Segment Open

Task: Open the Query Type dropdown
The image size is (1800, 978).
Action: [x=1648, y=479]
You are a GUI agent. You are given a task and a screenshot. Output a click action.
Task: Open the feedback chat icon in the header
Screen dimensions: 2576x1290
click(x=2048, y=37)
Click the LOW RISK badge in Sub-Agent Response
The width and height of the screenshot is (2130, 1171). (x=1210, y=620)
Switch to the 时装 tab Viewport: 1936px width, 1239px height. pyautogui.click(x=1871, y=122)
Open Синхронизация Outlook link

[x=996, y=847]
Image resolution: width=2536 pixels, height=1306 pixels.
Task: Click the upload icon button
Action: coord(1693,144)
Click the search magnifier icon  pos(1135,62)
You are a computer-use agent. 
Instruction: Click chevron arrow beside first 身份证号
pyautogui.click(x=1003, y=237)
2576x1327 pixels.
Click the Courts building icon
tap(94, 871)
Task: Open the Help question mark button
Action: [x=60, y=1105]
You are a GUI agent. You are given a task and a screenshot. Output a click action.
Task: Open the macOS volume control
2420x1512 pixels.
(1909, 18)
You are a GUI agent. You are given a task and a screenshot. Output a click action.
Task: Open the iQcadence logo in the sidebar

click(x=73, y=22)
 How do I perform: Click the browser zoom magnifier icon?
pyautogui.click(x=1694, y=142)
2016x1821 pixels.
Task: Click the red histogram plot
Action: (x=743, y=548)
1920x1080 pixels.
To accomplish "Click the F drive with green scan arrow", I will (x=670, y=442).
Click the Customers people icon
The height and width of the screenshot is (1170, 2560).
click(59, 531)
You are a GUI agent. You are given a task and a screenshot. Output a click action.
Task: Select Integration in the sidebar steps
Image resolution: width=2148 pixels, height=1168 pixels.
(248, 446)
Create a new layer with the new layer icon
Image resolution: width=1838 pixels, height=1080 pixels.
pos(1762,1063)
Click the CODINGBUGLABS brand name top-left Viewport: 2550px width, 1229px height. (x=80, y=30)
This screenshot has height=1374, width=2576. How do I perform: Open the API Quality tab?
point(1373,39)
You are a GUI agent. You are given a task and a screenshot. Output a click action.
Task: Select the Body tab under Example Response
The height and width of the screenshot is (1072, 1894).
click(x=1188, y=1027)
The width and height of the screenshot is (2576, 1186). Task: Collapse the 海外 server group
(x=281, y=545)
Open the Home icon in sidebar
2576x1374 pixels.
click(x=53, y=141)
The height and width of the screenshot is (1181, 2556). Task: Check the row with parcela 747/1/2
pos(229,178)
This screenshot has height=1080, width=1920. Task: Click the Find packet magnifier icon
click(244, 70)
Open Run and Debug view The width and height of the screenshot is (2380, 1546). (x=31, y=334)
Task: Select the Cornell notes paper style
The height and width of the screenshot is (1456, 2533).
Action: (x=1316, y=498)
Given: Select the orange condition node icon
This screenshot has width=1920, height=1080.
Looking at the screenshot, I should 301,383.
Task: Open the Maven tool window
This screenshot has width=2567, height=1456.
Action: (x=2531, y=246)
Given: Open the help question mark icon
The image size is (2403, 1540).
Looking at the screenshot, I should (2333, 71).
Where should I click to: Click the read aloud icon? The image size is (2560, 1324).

Segment Closed

• TO DO
Restate all of the entries above precisely.

• WRITTEN ANSWER
Task: Open the Query Type dropdown
The image size is (1800, 978).
Action: [x=1648, y=479]
You are a GUI agent. You are given a task and a screenshot. Output a click action.
Task: Open the feedback chat icon in the header
Screen dimensions: 2576x1290
click(x=2048, y=37)
Click the LOW RISK badge in Sub-Agent Response
The width and height of the screenshot is (2130, 1171). (x=1210, y=620)
Switch to the 时装 tab Viewport: 1936px width, 1239px height. pyautogui.click(x=1871, y=122)
Open Синхронизация Outlook link

[x=996, y=847]
Image resolution: width=2536 pixels, height=1306 pixels.
Task: Click the upload icon button
Action: coord(1693,144)
Click the search magnifier icon  pos(1135,62)
You are a computer-use agent. 
Instruction: Click chevron arrow beside first 身份证号
pyautogui.click(x=1003, y=237)
2576x1327 pixels.
Click the Courts building icon
tap(94, 871)
Task: Open the Help question mark button
Action: [x=60, y=1105]
You are a GUI agent. You are given a task and a screenshot. Output a click action.
Task: Open the macOS volume control
2420x1512 pixels.
(1909, 18)
You are a GUI agent. You are given a task and a screenshot. Output a click action.
Task: Open the iQcadence logo in the sidebar

click(x=73, y=22)
 How do I perform: Click the browser zoom magnifier icon?
pyautogui.click(x=1694, y=142)
2016x1821 pixels.
Task: Click the red histogram plot
Action: (x=743, y=548)
1920x1080 pixels.
To accomplish "Click the F drive with green scan arrow", I will (x=670, y=442).
Click the Customers people icon
The height and width of the screenshot is (1170, 2560).
click(59, 531)
You are a GUI agent. You are given a task and a screenshot. Output a click action.
Task: Select Integration in the sidebar steps
Image resolution: width=2148 pixels, height=1168 pixels.
(248, 446)
Create a new layer with the new layer icon
Image resolution: width=1838 pixels, height=1080 pixels.
pos(1762,1063)
Click the CODINGBUGLABS brand name top-left Viewport: 2550px width, 1229px height. (x=80, y=30)
This screenshot has height=1374, width=2576. How do I perform: Open the API Quality tab?
point(1373,39)
You are a GUI agent. You are given a task and a screenshot. Output a click action.
Task: Select the Body tab under Example Response
The height and width of the screenshot is (1072, 1894).
click(x=1188, y=1027)
The width and height of the screenshot is (2576, 1186). Task: Collapse the 海外 server group
(x=281, y=545)
Open the Home icon in sidebar
2576x1374 pixels.
click(x=53, y=141)
The height and width of the screenshot is (1181, 2556). Task: Check the row with parcela 747/1/2
pos(229,178)
This screenshot has height=1080, width=1920. Task: Click the Find packet magnifier icon
click(244, 70)
Open Run and Debug view The width and height of the screenshot is (2380, 1546). (x=31, y=334)
Task: Select the Cornell notes paper style
The height and width of the screenshot is (1456, 2533).
Action: (x=1316, y=498)
Given: Select the orange condition node icon
This screenshot has width=1920, height=1080.
Looking at the screenshot, I should 301,383.
Task: Open the Maven tool window
This screenshot has width=2567, height=1456.
Action: (x=2531, y=246)
Given: Open the help question mark icon
The image size is (2403, 1540).
Looking at the screenshot, I should (2333, 71).
Where should I click to: Click the read aloud icon? The image size is (2560, 1324).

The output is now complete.